Hab erst letzte Woche einen beobachtet der sportlich um die Kurve wollte – dummerweise lag dort Sand und ihn hat es seitlich weggefegt. Ergebnis: seitlich mit dem Kopf auf den Asphalt geknallt. Alsu nur weil es noch nicht passiert ist, heißt das nicht dass es nicht passieren kann (oder wird ;) )
Was für ein demagogischer Beitrag!
Von objektiver Berichterstattung kann hier nicht die rede sein!
In Dänemark oder Holland wird weitaus mehr geradelt als in Deutschland,es geschehen aber viel weniger Unfälle!!!Der Autofahrer ansich,in seiner Blechkiste muß möglicherweise zu mehr Respekt gegenüber dem Schwächeren Verkehrsteilnehmer gebracht werden;damit wäre schon vielen Fußgängern und Radlern geholfen.
Ansonsten ist die Wahrscheinlichkeit schwere Kopfverletzungen zu erleiden,als Autofahrer 2,6 mal so hoch pro gefahrenem Kilometer wie beim Radler!!!
Total sinnloser Beitrag wie mir scheint von Kontraste. All das Gerede im Helmpflicht ist doch total am Thema vorbei. Solange in Deutschland noch bis Tempo 300 gerast werden kann und in Innenstädten mit 50 durch Spielstraßen gefahren wird, können die Helme noch so groß werden – er wird nicht helfen.
„Angepaßtes“ Fahren in gefährlichen Situationen seitens der Autofahrer wäre mal gefragt. Außerdem werden viel zuwenig Anreize gegeben, daß man endlich auch mal das Auto stehen lässt und sich auf das Fahrrad setzt.
Wenn ich dann diese Debatten über „Helmpflicht“ lese, fällt mir auf, dass es den Radfahrern möglichst schwer gemacht werden soll. Warum kann nicht jeder erwachsene Mensch das selber entscheiden. Aber die Helmpflicht passt irgendwie auch zum „Bevormundungsstaat“ Deutschland mit sein „Staats-„Bürgern.
Ein interessanter Artikel in der TAZ. Hier werden Fakten genannt, die einiges klarstellen.
https://www.taz.de/Debatte-Helmpflicht-fuer-Radfahrer/!119980/
Ja, den Artikel habe ich hier aufgegriffen: http://itstartedwithafight.de/2013/07/16/gefahrlicher-helm/
Die ganze Diskussion geht völlig am eigentlichen Punkt vorbei! Schon die Grundaussage „Wer mit dem Rad fährt, setzt sich einem hohen Risiko aus.“ ist absolut falsch! Klar kann ich vom Rad fallen, gegen einen Baum fahren, in einem Schlagloch hängenbleiben usw.
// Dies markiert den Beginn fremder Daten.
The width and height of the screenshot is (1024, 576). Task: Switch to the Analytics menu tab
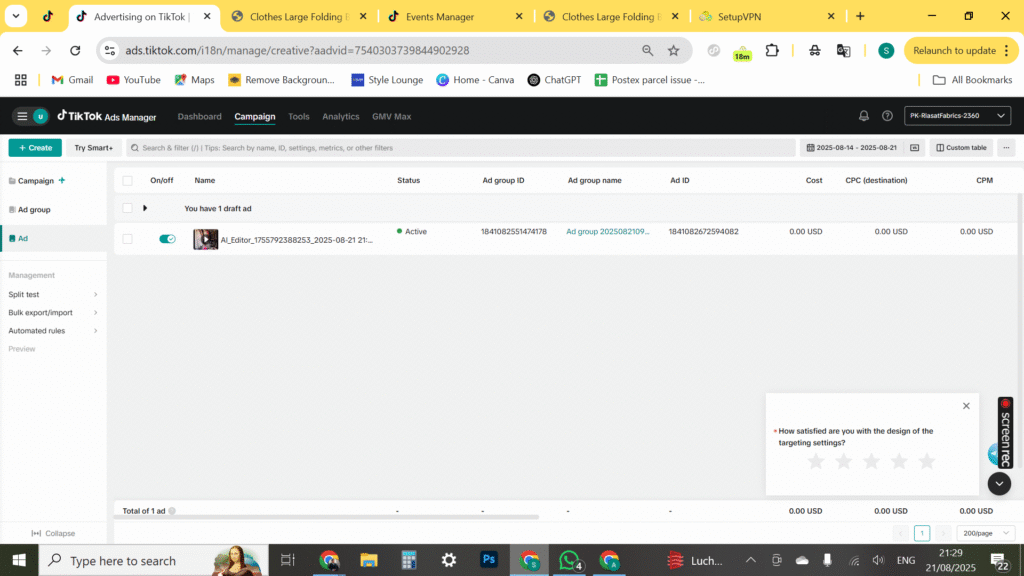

Aber gemeint ist ja, dass ICH als Radfahrer MICH SELBST (freiwillig) dem autodominierten Straßenverkehr aussetze und mich deshalb schützen muss, weil ich selber für mein Leben verantwortlich bin. Das ist ein so widerlicher Auswuchs dieser ekelhaften Auto-Ideologie, dass ich stundenlang nur kotzen könnte! Es wird so getan, als wäre der Straßenverkehr eine naturgegebene Tatsache, der ich mich gefälligst anzupassen habe wie dem Wetter. Dabei weiß eigentlich jeder, dass ein Radfahrer – ob mit oder ohne Helm – gegen einen tonnenschweren Klimakillerpanzer immer den kürzeren zieht. Was da von den Befürwortern einer Helmpflicht meiner Meinung nach TATSÄCHLICH gefordert wird, ist die komplette Unterordnung aller nicht-Motorisierten unter die totale Dominanz der Autos. Das ist für mich nichts anderes als wenn Frauen unterstellt wird, sie wären selbst dafür verantwortlich nicht vergewaltigt zu werden, sollten sich gefälligst am ganzen Körper verhüllen oder besser noch das Haus nicht verlassen, weil sie sich sonst strafbar machen könnten indem sie eine Vergewaltigung provozieren. Leider ist auch letztere Sicht hierzulande noch ziemlich weit verbreitet…
PS: Ich fahre immer mit Helm Rad, weil ich von Kollegen mehrfach gehört habe, dass bei einem überlebten „Unfall“ der Helm zumindest vor einem schweren Schädel-Hirn-Trauma mit entsprechenden neurologischen Folgeschäden schützen kann.